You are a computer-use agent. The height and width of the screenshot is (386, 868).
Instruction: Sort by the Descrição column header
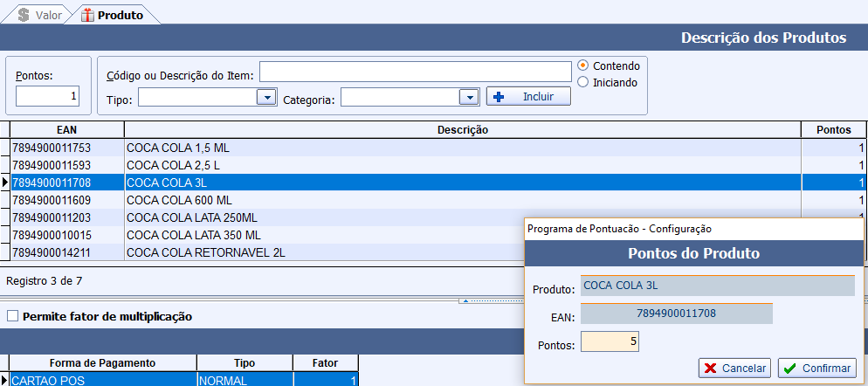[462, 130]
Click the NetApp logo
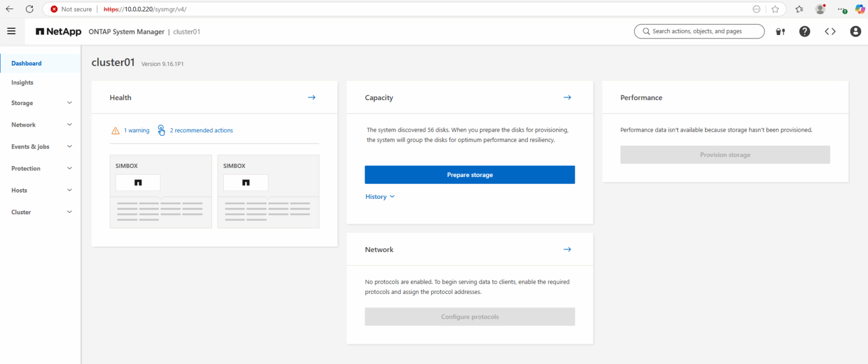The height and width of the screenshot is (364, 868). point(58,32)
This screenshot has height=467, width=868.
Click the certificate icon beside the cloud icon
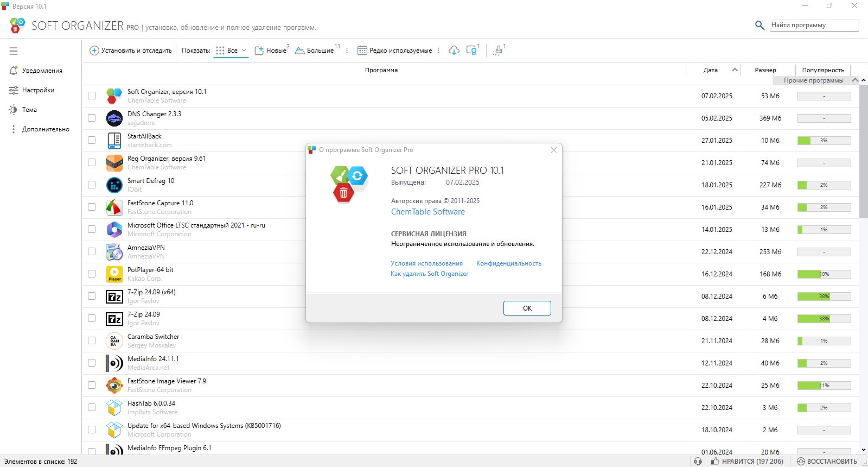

-*-*-

▶ Work required
Reproduce the data word for word, excluding its pictures.

▶ Output for this exercise
You are a computer-use agent. The height and width of the screenshot is (386, 868).
Instruction: Sort by the Descrição column header
[462, 130]
Click the NetApp logo
The height and width of the screenshot is (364, 868). point(58,32)
This screenshot has height=467, width=868.
Click the certificate icon beside the cloud icon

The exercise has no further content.